L’une d’entre elles est partie. Sans bruit, mais pas sans écho.

Le voyage

Au bout de deux jours, ils ont manqué de sandwichs et d’eau - presque tous les adolescents, la plupart d’entre eux ayant moins de 18 ans. Ils ont bu l’eau de mer pour survivre, certains à contrecœur. Le fer rouge du bateau a brûlé leurs membres et laissé des bleus sur leurs corps affaiblis. Je leur ai demandé si c’était pire le jour ou la nuit. Ils ne savaient pas quoi répondre : la journée était chaude et difficile ; la nuit était froide et terrible. Et sombre. Sombre comme les esprits obscurcis qui permettent ce genre de souffrance, ai-je pensé. Peu importe qu’ils soient 50, quand chacun n’a que ses propres peurs.

Des filles, des garçons, des hommes ont voyagé pendant des jours, passant du désespoir à l’espoir, puis de nouveau au désespoir et à la désespérance. Tout comme ils ont voyagé pendant des mois et des années de la Gambie - d’où la plupart d’entre eux sont partis à pied - à la Libye, puis à la Tunisie, point de départ de la route maritime. Gambie - Sénégal - Mali - Algérie - Libye - Tunisie. 6 000 kilomètres. C’est comme aller à pied de Lisbonne à Téhéran. Si vous avez de la chance, vous réussirez à monter sur un bateau en Libye ou en Tunisie. Sinon, vous restez en Libye jusqu’à ce que vous gagniez de l’argent pour le voyage - et vous pouvez imaginer comment - ou jusqu’à ce que vous mouriez.
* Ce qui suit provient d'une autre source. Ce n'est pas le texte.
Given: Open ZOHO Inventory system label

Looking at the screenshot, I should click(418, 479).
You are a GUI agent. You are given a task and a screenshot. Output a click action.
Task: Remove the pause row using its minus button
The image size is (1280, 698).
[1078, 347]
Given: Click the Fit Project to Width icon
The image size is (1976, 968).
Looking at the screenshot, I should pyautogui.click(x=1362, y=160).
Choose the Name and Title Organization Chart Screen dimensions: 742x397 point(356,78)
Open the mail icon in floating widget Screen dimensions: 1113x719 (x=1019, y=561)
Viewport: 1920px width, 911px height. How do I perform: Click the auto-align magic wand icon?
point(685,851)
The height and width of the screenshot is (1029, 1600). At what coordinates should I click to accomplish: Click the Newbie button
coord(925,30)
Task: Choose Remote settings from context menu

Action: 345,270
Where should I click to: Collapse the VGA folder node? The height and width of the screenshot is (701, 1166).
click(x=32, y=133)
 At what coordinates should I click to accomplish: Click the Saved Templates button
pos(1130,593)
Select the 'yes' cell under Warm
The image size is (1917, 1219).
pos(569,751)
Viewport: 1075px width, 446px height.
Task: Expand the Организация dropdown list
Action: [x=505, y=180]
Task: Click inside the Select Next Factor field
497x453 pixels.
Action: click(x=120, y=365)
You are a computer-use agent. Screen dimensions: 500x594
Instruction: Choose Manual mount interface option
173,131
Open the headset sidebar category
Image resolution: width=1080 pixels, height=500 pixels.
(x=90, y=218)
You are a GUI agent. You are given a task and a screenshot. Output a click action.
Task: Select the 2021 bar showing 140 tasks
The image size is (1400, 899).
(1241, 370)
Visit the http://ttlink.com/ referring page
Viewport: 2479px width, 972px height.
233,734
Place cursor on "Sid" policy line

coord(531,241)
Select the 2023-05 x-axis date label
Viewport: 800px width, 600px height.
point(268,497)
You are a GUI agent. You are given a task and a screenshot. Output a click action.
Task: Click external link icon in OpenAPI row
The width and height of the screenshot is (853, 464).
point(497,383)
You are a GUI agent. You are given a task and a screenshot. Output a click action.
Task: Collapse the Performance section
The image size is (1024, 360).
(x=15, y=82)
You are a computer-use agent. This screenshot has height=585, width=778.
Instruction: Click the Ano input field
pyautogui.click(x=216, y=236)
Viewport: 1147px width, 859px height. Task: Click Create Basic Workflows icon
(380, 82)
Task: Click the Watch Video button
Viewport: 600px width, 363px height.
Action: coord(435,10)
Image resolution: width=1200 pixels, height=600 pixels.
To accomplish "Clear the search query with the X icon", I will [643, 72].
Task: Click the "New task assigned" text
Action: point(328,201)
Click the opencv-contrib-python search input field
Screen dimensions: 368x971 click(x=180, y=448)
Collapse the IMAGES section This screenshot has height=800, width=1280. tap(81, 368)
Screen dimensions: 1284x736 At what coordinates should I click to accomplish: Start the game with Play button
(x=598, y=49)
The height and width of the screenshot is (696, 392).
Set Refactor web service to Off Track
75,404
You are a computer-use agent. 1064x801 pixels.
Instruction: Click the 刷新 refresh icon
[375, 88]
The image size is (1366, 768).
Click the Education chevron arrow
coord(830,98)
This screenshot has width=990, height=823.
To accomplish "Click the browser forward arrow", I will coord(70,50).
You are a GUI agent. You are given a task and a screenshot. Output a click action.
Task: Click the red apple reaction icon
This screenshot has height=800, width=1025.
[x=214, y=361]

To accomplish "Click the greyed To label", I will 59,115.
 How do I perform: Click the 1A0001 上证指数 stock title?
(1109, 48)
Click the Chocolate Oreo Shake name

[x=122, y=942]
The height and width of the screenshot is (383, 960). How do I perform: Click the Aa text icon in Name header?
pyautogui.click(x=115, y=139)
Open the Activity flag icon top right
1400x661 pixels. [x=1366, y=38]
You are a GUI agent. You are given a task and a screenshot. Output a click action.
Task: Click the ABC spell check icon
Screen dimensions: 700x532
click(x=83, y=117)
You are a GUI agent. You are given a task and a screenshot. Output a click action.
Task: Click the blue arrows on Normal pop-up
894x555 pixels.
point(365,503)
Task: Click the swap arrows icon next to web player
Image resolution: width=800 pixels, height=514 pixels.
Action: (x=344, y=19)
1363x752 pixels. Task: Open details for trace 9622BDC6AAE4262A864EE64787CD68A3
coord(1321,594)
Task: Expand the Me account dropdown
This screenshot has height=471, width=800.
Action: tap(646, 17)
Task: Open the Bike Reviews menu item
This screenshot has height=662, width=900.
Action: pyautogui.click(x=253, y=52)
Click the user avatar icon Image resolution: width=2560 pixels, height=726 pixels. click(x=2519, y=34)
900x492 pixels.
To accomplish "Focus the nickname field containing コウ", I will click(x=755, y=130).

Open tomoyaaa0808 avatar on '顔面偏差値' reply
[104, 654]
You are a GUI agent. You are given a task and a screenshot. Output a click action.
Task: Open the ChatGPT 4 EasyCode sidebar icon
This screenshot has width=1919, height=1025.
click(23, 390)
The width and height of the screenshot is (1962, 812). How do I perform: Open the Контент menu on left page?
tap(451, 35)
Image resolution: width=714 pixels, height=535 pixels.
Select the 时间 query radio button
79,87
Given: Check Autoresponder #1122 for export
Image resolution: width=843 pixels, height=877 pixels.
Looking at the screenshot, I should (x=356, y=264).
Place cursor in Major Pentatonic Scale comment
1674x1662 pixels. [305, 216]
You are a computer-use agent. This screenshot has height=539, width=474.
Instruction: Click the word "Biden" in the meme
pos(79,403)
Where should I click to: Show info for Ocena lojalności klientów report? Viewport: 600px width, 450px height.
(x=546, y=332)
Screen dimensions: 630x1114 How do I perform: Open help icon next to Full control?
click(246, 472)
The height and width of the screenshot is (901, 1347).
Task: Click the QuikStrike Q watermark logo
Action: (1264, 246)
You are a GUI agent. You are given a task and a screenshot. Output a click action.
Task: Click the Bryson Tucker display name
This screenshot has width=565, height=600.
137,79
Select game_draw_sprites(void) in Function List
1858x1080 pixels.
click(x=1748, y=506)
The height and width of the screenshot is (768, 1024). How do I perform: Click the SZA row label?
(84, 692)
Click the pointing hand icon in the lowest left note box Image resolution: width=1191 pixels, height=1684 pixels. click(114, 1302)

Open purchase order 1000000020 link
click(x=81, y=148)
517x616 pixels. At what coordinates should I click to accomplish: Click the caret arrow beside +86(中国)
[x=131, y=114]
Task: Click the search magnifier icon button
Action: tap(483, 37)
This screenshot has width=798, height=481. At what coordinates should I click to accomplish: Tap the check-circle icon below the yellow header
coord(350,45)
L'équipe MSF a entendu des survivantes qui avaient passé six jours en mer sans nourriture ni eau
L’équipe MSF a entendu des survivantes qui avaient passé six jours en mer sans nourriture ni eau - MSF/Stefan Pejovic

Une évasion


L’un des survivants a été détenu pendant six mois dans une prison libyenne. Son crime : être un
Africain subsaharien.

Pendant six mois, il n’a rien eu d’autre à manger que du pain, jusqu’à ce qu’il parvienne à s’échapper avec un ami. L’ami a été abattu. Celui qui s’est échappé a été aidé par des gens en Libye, plus tard en Tunisie, avant cela par des Algériens et d’autres. Les Algériens, les Libyens, les Tunisiens et d’autres encore lui ont tourné le dos. Il dit que partout il y a des gens bien et des gens moins bien - c’est quelque chose que j’entends souvent dans mon pays d’origine, dans les Balkans - et qu’il les remboursera tous, individuellement, lorsqu’il gagnera de l’argent en jouant au football. C’est son rêve, comme celui de millions d’autres adolescents.

Un homme et un humain

Un autre survivant raconte qu’avant le voyage, son père lui a dit d’être avant tout un homme est un
être humain. Sa mère lui a dit de travailler honnêtement, de ne pas penser à voler, mais de gagner son argent à force de travail et de sueur. C’est ce qu’il m’a dit en faisant un geste pour essuyer la sueur de son front. Il dit qu’il aime sa mère. Chaque jour, elle lui fait parcourir des kilomètres à pied jusqu’au bus qui l’emmène à l’école, puis le rejoint et le ramène à la maison pour le dîner. Il dit que sa mère a travaillé dur pour qu’il puisse avoir une bonne alimentation et une éducation. Mais je ne pense pas que ce soit la seule raison pour laquelle il aime sa mère : il l’aime aussi simplement parce que c’est sa mère, qui lui manque, tout comme sa petite ville et ses amis lui manquent.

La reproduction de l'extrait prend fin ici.